The urge to merge, in ways big or small, likely won’t go away, even now that South Dakota-based Sanford Health has pulled out of discussions.

“It’s like musical chairs,” said Martin Arrick, a health care analyst with Standard & Poor’s. “No one wants to be the last one standing.”

Across the nation, hospital systems, doctors’ groups and free-standing clinics are feeling competitive pressure to bulk up to keep costs down and gain access to capital and well-insured patients.

That was the motivation behind the talks between Fairview and Sanford, which attracted intense scrutiny from Minnesota Attorney General Lori Swanson. Sanford walked away last week, with its CEO saying the organization’s policy is to “only go where we are invited.”

One issue Swanson raised was whether it was a good idea for the University of Minnesota’s hospital, which Fairview has run since 1997, to come under out-of-state control. But academic medical centers have not been immune to the consolidation wave.

“All of the university hospitals are saying, ‘What’s the right size? What size should we be?’ ” said Dr.
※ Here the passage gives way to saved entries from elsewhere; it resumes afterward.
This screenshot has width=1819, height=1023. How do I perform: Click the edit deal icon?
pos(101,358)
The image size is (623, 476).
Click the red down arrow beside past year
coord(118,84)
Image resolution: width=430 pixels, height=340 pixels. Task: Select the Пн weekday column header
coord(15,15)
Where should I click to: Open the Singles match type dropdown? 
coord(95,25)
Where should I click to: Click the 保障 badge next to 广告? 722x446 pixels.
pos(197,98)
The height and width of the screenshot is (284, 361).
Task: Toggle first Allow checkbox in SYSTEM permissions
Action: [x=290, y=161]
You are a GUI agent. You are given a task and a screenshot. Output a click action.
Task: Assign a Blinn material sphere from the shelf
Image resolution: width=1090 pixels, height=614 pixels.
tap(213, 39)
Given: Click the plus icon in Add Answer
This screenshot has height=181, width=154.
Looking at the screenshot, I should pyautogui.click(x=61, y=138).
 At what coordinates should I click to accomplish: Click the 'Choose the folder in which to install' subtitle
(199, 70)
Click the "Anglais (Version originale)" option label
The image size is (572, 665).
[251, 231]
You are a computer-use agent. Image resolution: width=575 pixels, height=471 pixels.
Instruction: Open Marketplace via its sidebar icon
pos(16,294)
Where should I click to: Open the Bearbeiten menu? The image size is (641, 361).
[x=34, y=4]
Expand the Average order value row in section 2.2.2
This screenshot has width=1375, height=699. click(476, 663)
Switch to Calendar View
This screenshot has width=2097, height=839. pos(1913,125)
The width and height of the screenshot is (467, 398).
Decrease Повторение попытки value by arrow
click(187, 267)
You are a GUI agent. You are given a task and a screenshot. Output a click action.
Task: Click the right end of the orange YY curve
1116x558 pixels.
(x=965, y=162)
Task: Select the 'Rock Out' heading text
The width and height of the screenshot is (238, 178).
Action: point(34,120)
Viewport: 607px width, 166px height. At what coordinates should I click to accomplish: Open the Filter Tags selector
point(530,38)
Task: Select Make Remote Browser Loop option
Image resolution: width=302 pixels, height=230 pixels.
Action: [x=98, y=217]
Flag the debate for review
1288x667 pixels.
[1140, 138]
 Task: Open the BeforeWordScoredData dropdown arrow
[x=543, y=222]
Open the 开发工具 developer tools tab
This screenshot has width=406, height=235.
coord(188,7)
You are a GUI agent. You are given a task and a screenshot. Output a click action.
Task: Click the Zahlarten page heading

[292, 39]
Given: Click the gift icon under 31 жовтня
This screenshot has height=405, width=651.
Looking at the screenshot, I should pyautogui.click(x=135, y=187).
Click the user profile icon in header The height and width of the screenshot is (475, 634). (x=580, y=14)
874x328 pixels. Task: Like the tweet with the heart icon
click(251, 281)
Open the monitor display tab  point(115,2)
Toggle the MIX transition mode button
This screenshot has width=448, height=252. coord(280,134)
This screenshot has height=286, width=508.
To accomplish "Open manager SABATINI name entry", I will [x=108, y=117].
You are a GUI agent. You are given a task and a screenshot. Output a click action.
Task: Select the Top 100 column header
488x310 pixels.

Joanne Conroy, chief health care officer of the Association of American Medical Colleges.

Fairview, the Twin Cities’ second-largest hospital and clinic system, next turns its attention to strengthening its relationship with the U. About 70 percent of the state’s doctors are trained at the U’s teaching hospital, which was in dire financial straits when Fairview took it over in 1997, and the U’s medical center draws billions in grants for research.

But Fairview and its university hospitals face competition from the larger Allina Health, as well as the Mayo Clinic and a newly merged HealthPartners, which brings together an insurance company and a much bigger geographic footprint with Park Nicollet’s Methodist Hospital and clinics.

“Academic medical ­centers tend to be high cost by their very nature,” Arrick said. “Everyone wants to lower costs and improve quality. In a world where the pie is shrinking, you have to get bigger and bigger to do that.”

Yet while prevailing winds may say that bigger is better, the courtships can be rocky and the merger outcomes aren’t always favorable.

Mergers aren’t a bed of roses

A recent analysis of hospital mergers and takeovers by Chicago-based Booz & Co. found that only 41 percent of the hospitals outperformed their competition in the two years after their deals.

Mergers involving academic medical centers were among the least successful.

“They get into these mergers thinking they are going to get a lot of costs out — and they don’t,” said Minoo Javanmar­dian, a partner with Booz’s global health practice.

Many deals are based on outdated assumptions, she said, that merged hospitals can cut administration, add revenue by increasing bed capacity and gain negotiating leverage with health insurance companies.

Academic medical centers are more expensive to run than community hospitals, so they need partner hospitals to funnel challenging and lucrative patients to them.